Whilst it can be initially scary, we are huge ambassadors of mediation – which is when you talk to the person who is bullying you in a controlled environment and get an opportunity to tell them how it makes you feel. It can be an incredibly empathetic way of dealing with it as some people don’t respond well to punishment.
For more complex issues or if you feel like you’re not being taken seriously, I would advise that you should contact us at Ditch the Label for more suited advice. We can actually approach an organisation on your behalf, without naming you and can advise them on ways in which we could help.
‘It gets better’, right?
Largely speaking: yes it does get better. It got loads better for me, as I found that people became more accepting and less concerned about the small, insignificant details such as your sexuality or skin colour. I turned an incredibly negative experience into a positive and used it to help other people in a similar situation to what I once was.
Unfortunately, our research shows that for some people, bullying can have a long lasting impact upon their esteem, future career prospects and relationships. Sometimes, also, those that have experienced bullying can turn into bullies themselves and often without realising.
How can our readers and members support your fantastic work?
There’s loads you can do to help us continue to grow our interventions; whether it be through buying some of our merchandise, fundraising or donating some of your time and expertise to help us. Either contact us via our website or visit www.DitchtheLabel.org and click “Help Us” to see how you could help. As an independent charity, we are heavily reliant upon the generosity and support of individuals and businesses.

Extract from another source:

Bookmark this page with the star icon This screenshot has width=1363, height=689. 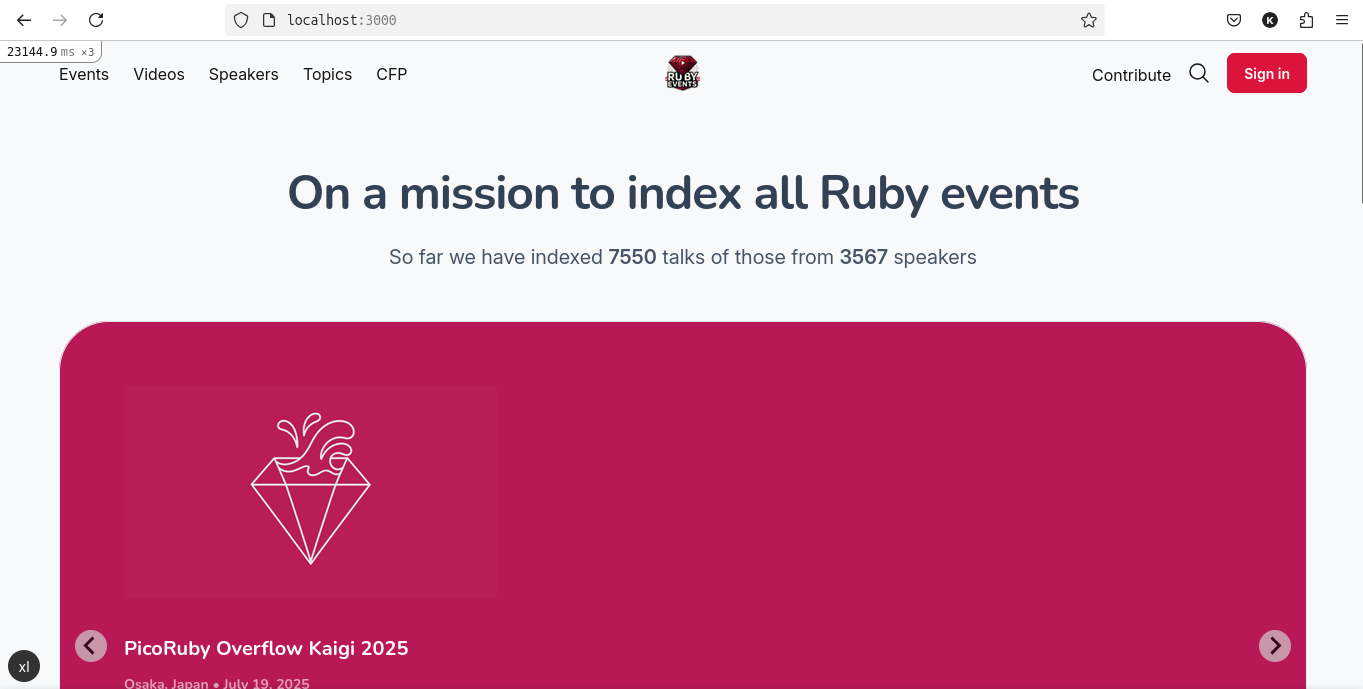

What’s next for Ditch the Label?
It’s an incredibly exciting time for all of us at Ditch the Label – we have grown very quickly over the past 12 months and are now working with more schools, colleges and other youth organisations than ever before. We produce some of the most comprehensive research in the world and continue to impact thousands of young people across the UK.

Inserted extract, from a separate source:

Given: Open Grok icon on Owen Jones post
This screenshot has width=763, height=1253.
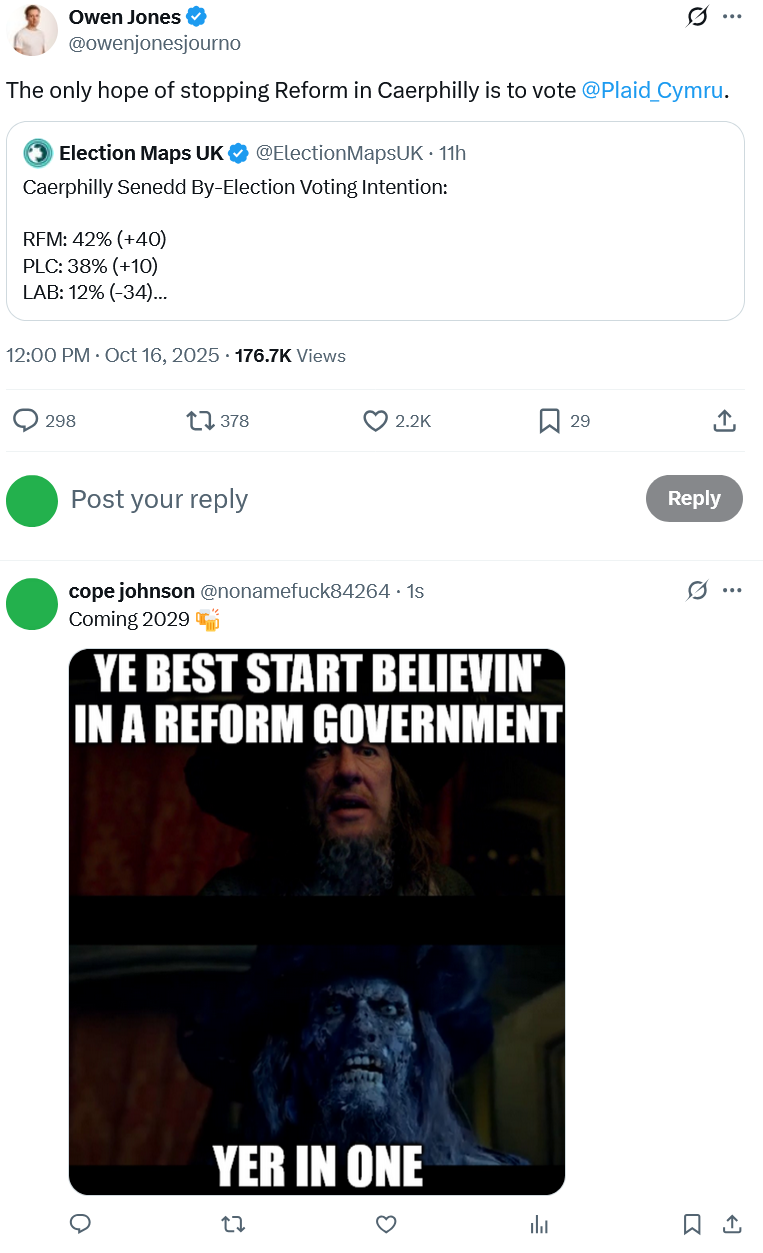Looking at the screenshot, I should coord(698,17).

As one of the UK’s most pioneering charities, innovation is at the core of all that we do. We are heavily against the regurgitation of old “tried and tested” content; as young people tell us that they provide very little support. Young people also tell us that they often feel disempowered and are too scared to open up about bullying and the related issues and we want to change this.

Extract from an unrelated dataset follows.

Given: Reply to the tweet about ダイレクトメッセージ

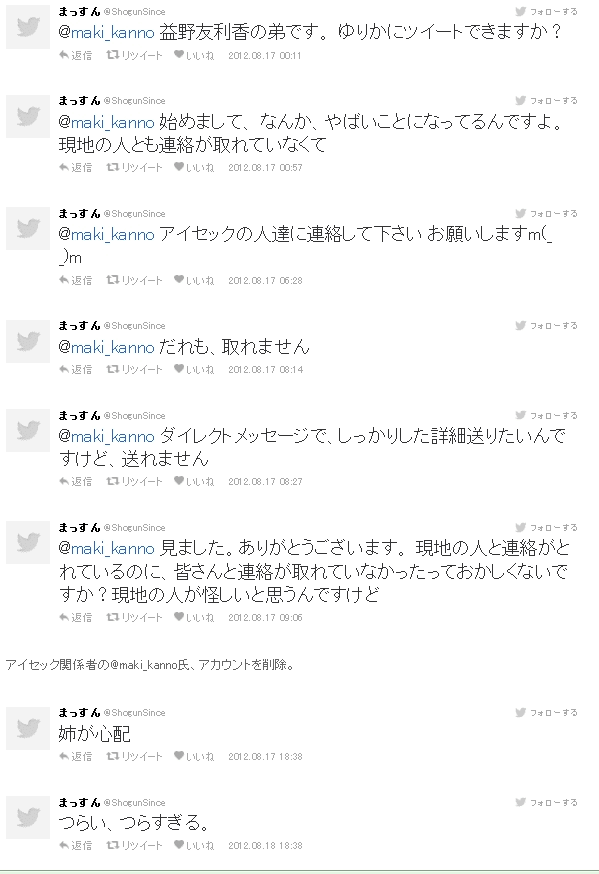Looking at the screenshot, I should [75, 482].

We are working extensively behind the scenes on new interventions and ways of doing things that have never been done before. As part of our process, we are working with young people, other organisations and with experts from a variety of related fields.
“Unfortunately, our research shows that for some people, bullying can have a long lasting impact upon their esteem, future career prospects and relationships. Sometimes, also, those that have experienced bullying can turn into bullies themselves and often without realising.”
FOLLOW LIAM :
More about Liam
Role model growing up?
I never really had a particular role model, rather I just liked certain traits of people or was a fan of the work that they did.
Ideal night out?
An ideal night out would probably be dinner with friends, followed by cocktails and as much as it pains me to say it, probably roam home at around 3am after going clubbing.
Ideal night in?
Cuddled up on the sofa with a takeaway, a movie and copious amounts of carbohydrates.
Most cherished possession?
I come from quite a small family and as a result, we are all incredibly close. My mum is my best friend and I rarely go a day without speaking to her.